Why we will use obj$func() often

Jeff Epler jepler at unpythonic.net
Fri Apr 23 07:30:12 EDT 2004


On Fri, Apr 23, 2004 at 01:24:42AM -0700, Mark Hahn wrote:
> My biggest problem right now is stupid aesthetics.  I have to decide where
> to place Prothon on the continuum between lisp and perl.  When I crossed the
> line and added $ for self people screamed bloody murder that it looked like
> Perl.  Before when I had a period for self they thought it looked great.  I
> can't believe how much they care about something so silly.

I didn't know about your ^ syntax either.

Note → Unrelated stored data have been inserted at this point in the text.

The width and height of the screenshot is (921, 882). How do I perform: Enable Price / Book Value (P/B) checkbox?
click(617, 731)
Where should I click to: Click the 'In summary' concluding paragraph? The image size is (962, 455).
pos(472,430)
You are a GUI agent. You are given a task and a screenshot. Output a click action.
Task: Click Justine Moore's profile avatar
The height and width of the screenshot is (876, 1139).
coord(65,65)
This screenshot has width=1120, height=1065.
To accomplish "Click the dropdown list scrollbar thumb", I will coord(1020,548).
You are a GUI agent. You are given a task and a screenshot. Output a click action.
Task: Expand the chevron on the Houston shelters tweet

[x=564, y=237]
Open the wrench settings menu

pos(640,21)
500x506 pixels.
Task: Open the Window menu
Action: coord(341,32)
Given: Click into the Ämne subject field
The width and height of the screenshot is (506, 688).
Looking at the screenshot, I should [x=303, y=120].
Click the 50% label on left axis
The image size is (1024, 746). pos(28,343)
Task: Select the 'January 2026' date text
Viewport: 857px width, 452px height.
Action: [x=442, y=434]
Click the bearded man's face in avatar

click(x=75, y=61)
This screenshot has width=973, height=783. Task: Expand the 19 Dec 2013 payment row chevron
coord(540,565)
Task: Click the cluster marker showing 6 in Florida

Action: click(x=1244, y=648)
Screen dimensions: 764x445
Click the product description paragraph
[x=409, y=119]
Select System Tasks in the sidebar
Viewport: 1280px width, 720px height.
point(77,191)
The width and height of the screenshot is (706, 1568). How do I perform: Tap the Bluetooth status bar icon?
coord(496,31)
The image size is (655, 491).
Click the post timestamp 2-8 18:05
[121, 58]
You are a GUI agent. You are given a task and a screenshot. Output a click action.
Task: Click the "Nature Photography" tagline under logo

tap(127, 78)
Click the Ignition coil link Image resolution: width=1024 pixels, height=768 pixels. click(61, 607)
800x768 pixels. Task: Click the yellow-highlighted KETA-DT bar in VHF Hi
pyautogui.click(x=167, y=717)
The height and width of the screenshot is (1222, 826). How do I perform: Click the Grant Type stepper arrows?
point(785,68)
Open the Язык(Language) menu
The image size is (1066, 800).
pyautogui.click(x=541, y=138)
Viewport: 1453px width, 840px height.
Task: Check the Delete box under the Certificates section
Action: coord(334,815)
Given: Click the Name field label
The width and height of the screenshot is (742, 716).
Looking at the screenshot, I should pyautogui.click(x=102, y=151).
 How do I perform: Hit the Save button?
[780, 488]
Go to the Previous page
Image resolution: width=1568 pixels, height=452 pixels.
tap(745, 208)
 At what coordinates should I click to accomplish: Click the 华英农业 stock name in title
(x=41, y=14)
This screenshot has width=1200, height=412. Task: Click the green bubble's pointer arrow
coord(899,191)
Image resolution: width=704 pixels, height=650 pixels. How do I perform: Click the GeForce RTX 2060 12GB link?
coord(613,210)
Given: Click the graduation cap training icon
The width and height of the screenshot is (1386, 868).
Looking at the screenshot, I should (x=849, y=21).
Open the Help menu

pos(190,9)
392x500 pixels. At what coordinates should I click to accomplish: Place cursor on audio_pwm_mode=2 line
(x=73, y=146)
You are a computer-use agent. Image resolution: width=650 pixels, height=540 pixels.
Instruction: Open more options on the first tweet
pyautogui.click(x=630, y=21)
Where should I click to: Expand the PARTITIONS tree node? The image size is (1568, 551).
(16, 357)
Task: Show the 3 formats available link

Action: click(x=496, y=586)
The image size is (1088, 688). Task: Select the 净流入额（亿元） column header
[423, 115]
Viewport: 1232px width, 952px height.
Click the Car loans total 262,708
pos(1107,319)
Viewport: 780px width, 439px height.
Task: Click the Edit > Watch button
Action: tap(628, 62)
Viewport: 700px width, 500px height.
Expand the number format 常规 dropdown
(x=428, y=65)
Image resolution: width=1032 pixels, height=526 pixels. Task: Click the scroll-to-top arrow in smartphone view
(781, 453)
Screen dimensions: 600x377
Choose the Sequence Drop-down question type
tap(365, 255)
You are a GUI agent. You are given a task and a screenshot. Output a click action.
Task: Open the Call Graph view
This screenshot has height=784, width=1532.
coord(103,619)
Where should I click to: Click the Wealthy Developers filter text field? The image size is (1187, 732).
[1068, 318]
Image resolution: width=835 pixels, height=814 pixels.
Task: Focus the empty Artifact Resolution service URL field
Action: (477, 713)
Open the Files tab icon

In Python, there is one way[*] to get an attribute on an object.  This
works whether it's a data attribute on the instance, a data attribute on
the class or a superclass, an instancemethod, classmethod, or
staticmethod:

    obj.attr

Having all of obj.attr, obj$attr and obj^attr *does* reek of perl's
$var, @var, %var distinction (which I have never bothered to
understand).

To me it looks like you've eliminated/combined one thing (instances +
classes become objects) but as a result you've had to invent two new
kinds of complication.

What may have made people jump to a conclusion about $ is that you wrote
something like "$ will remind users of $elf".  This reeks of Perl's bad
explanations of why all their internal variables with punctuation names
are really mnemonic for something:
       $/      The input record separator, newline by default.
               (Mnemonic: / delimits line boundaries when quoting poetry.)
       $.      Current line number for the last filehandle accessed.
               (Mnemonic: many programs use "." to mean the current line
               number.)
Yeah, right.

Jeff
[*] Yes, I know full well there are other ways you can do it
getattr(obj, "attr"), obj.__dict__['attr'], etc, etc.  My point is,
then, that everything can be done with a single "dotted name" syntax.